Work instructions
Find the line containing "577x360 pixels. At" in the entries below. Reproduce that line and each one after it to the end, exactly, with no other lines.

Material shown

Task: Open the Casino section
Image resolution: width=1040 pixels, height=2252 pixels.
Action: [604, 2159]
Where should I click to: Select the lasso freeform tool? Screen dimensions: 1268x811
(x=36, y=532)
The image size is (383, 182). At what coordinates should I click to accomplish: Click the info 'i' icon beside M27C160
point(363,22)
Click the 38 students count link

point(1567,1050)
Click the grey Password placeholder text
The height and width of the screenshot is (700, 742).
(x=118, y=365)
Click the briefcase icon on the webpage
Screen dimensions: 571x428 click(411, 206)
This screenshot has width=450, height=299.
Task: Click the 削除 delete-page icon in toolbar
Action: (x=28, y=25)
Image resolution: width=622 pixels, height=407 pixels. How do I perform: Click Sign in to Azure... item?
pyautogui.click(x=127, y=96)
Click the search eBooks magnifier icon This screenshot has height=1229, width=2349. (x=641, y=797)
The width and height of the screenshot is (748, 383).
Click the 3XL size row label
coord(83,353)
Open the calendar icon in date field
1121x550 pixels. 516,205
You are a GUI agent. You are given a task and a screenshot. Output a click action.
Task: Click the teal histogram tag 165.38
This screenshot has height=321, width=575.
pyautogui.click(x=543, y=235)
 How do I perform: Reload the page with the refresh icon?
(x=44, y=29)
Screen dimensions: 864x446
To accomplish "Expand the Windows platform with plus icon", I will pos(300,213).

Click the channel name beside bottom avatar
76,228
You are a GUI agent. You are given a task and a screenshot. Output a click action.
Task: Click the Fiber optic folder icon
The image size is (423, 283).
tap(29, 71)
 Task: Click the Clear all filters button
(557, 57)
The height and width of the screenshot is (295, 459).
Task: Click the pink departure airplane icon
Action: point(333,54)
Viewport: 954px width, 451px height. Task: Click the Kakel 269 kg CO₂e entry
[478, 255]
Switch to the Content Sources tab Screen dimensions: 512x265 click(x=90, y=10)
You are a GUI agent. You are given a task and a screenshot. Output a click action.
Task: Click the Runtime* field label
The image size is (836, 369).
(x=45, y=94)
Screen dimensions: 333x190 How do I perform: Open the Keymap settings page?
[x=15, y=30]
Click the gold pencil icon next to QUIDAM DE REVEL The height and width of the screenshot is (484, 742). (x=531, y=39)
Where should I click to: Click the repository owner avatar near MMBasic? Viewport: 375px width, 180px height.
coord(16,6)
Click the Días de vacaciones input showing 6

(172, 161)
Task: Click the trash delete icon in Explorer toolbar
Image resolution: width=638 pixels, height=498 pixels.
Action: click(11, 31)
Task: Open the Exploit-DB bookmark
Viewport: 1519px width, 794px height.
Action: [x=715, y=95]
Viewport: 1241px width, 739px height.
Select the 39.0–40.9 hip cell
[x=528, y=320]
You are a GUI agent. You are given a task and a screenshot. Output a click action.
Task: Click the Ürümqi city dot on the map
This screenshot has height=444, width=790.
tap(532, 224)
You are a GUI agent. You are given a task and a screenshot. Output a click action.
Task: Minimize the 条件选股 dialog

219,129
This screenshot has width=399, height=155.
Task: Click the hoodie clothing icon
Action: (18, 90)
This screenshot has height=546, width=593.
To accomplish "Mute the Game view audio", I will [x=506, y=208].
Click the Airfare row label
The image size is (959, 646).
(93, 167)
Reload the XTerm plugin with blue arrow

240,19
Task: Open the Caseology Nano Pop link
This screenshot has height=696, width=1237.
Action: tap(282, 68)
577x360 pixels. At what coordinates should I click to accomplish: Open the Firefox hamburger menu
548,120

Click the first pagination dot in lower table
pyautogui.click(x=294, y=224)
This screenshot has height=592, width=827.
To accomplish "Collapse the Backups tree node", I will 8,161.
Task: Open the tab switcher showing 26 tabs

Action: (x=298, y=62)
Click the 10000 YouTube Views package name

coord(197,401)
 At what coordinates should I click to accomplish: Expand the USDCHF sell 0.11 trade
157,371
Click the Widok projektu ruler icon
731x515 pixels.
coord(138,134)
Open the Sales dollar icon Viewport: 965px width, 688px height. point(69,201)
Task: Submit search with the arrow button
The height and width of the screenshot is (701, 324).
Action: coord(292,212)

Response area
577x360 pixels. At what coordinates should I click to accomplish: Open the Firefox hamburger menu
548,120

Click the first pagination dot in lower table
pyautogui.click(x=294, y=224)
This screenshot has height=592, width=827.
To accomplish "Collapse the Backups tree node", I will 8,161.
Task: Open the tab switcher showing 26 tabs

Action: (x=298, y=62)
Click the 10000 YouTube Views package name

coord(197,401)
 At what coordinates should I click to accomplish: Expand the USDCHF sell 0.11 trade
157,371
Click the Widok projektu ruler icon
731x515 pixels.
coord(138,134)
Open the Sales dollar icon Viewport: 965px width, 688px height. point(69,201)
Task: Submit search with the arrow button
The height and width of the screenshot is (701, 324).
Action: coord(292,212)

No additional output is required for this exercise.